L’Américain Todd Haynes, 54 ans, n’a pas non plus une longue filmographie. « Carol », son 7e film, a fait forte impression sur les festivaliers. Pour adapter le roman de Patricia Highsmith publié en 1952 sous pseudonyme, histoire d’amour entre deux femmes très scandaleuse pour l’époque, il a choisi deux interprètes d’excellence : Cate Blanchett, qui figurait l’un des visages de Dylan dans son « I’m not there », et Rooney Mara, qui fut une étonnante Lisbeth Salander dans la version américaine de « Millenium ». Tout est tiré au cordeau dans « Carol » – sauf la fin, un peu lourde, et peut-être les courtes scènes de sexe – : l’ambiance années 1950, côté « Mad Max » et Edward Hopper, la caractérisation des personnages dans leurs milieux sociaux différents et la direction d’actrices, qui sait faire sentir, sans effet, l’attirance entre les deux femmes. De la belle ouvrage.
Émotion et déception
Parmi les habitués du festival, Nanni Moretti, 61 ans, est l’un des plus suivis et a su une nouvelle fois l’émouvoir. Avec « Mia Madre » (sortie le 23 décembre), il réussit à parler de la mort d’une mère tout en faisant rire. La mère en train de mourir, c’est celle d’une réalisatrice (Margherita Buy), qui peine à diriger un film sur une usine en grève après sa reprise par des Anglo-Saxons. Elle a d’autant plus de mal qu’elle a engagé une pseudo-vedette américaine incontrôlable (hilarant John Turturro). Moretti, discret dans le rôle du frère de l’héroïne, parle ainsi avec sensibilité du deuil mais aussi, sujet inépuisable pour lui, du cinéma, et, au passage de l’éducation classique (la mère était professeur de latin, très appréciée de ses élèves).

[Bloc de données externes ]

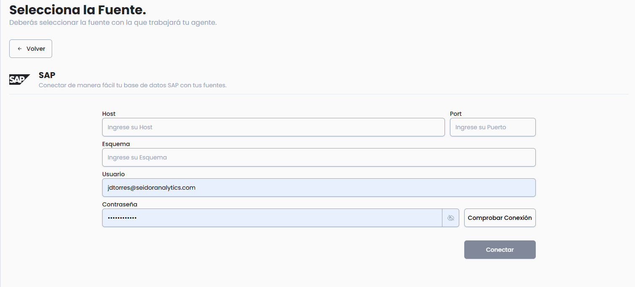Viewport: 635px width, 287px height.
Task: Click the left arrow icon in Volver
Action: (x=20, y=49)
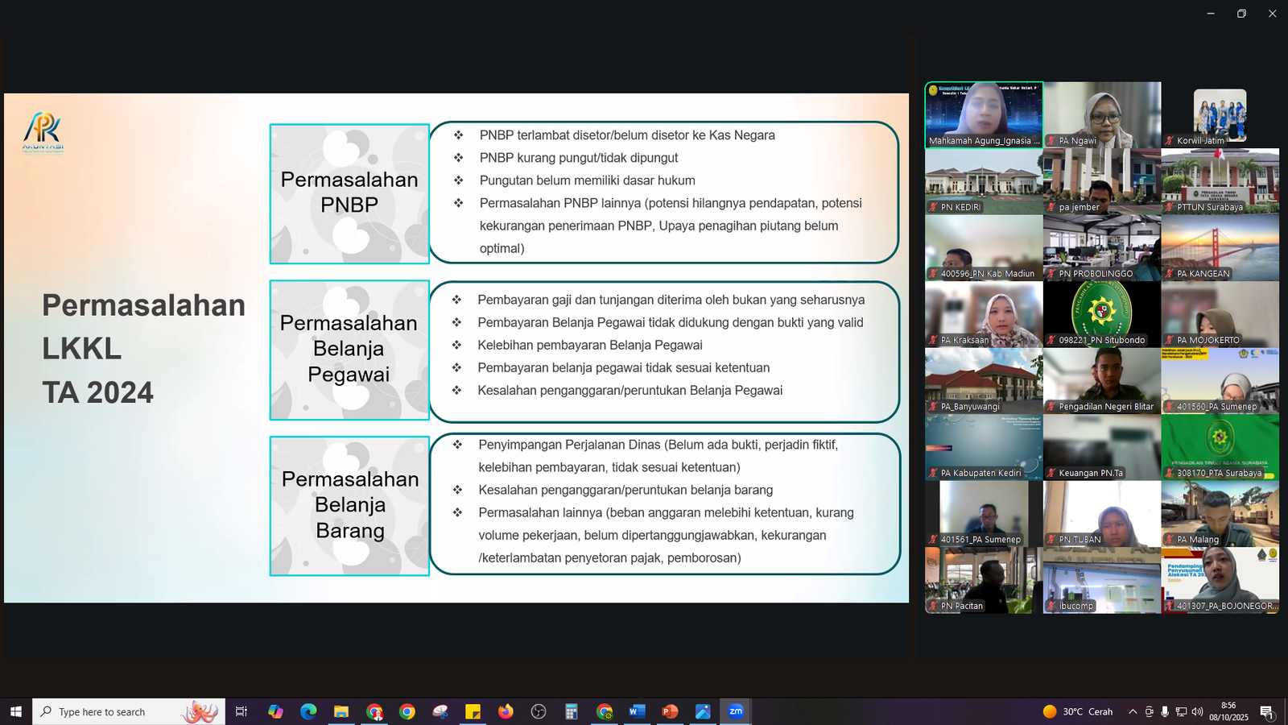Click the Task View button
This screenshot has width=1288, height=725.
pyautogui.click(x=241, y=711)

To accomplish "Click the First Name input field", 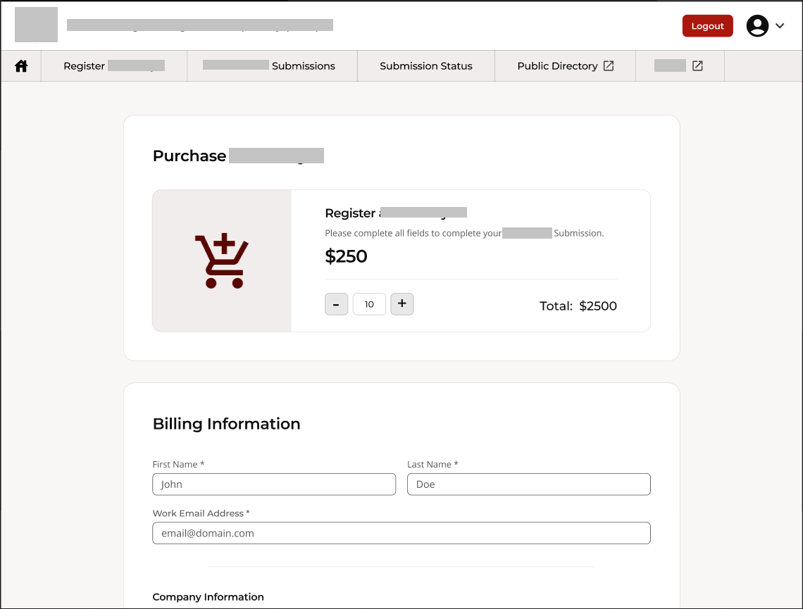I will coord(274,484).
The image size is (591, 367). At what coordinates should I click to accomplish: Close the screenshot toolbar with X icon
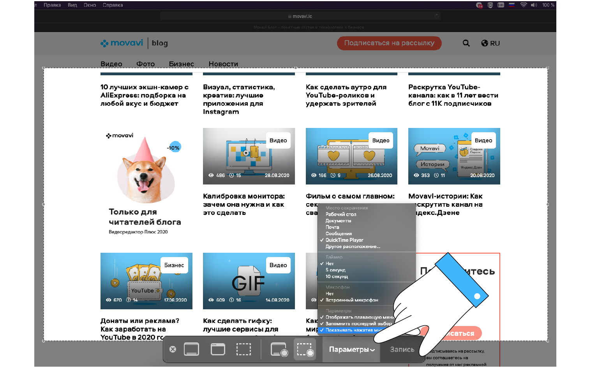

Le deuil, c’est aussi le sujet de « la Forêt de songes » (sortie le 9 septembre), d’un autre habitué, Gus van Sant, une déception. Arthur Brennan (Matthew McConaughe) s’envole pour le Japon, la forêt d’Aokigahara, au pied du mont Fuji, connue pour le grand nombre de personnes qui s’y suicident. Sur le point d’en finir, Arthur tombe sur un homme blessé (Ken Watanabe). Commence alors un parcours de survie à la « Délivrance », qui est en fait celui de la réconciliation avec la vie. Si Gus van Sant n’a rien perdu de son sens de la mise en scène, le parcours psychologique du héros (et celui de son épouse incarnée par Naomi Watts) manque quelque peu de subtilité, avec ce plaidoyer un peu béat, très américain, sur ce qui fait le sens de l’existence.
La relève est assurée aussi chez les comédiens, comme en témoigne entre autres « Trois souvenirs de ma jeunesse », d’Arnaud Desplechin, présenté à la Quinzaine des réalisateurs mais qui, selon beaucoup, aurait dû figurer à la compétition. Il évoque la jeunesse de Paul Dedalus, le personnage de « Comment je me suis disputé, ma vie sexuelle », incarné alors et aujourd’hui par Mathieu Amalric. Le début du film, qui met en scène ce dernier, ne manque pas de saveur. Puis l’on plonge dans l’enfance de Paul, plutôt tragique, et ses années d’étudiant, avec au centre du film sa passion mouvementée pour Esther, entre Roubaix et Paris. Des allers et retours entre la passion et le rejet qui finiraient par lasser n’était le duo explosif des deux jeunes comédiens dont, nul doute, on reparlera, Quentin Dolmaire et Lou Roy-Lecollinet. À voir dès à présent dans les salles.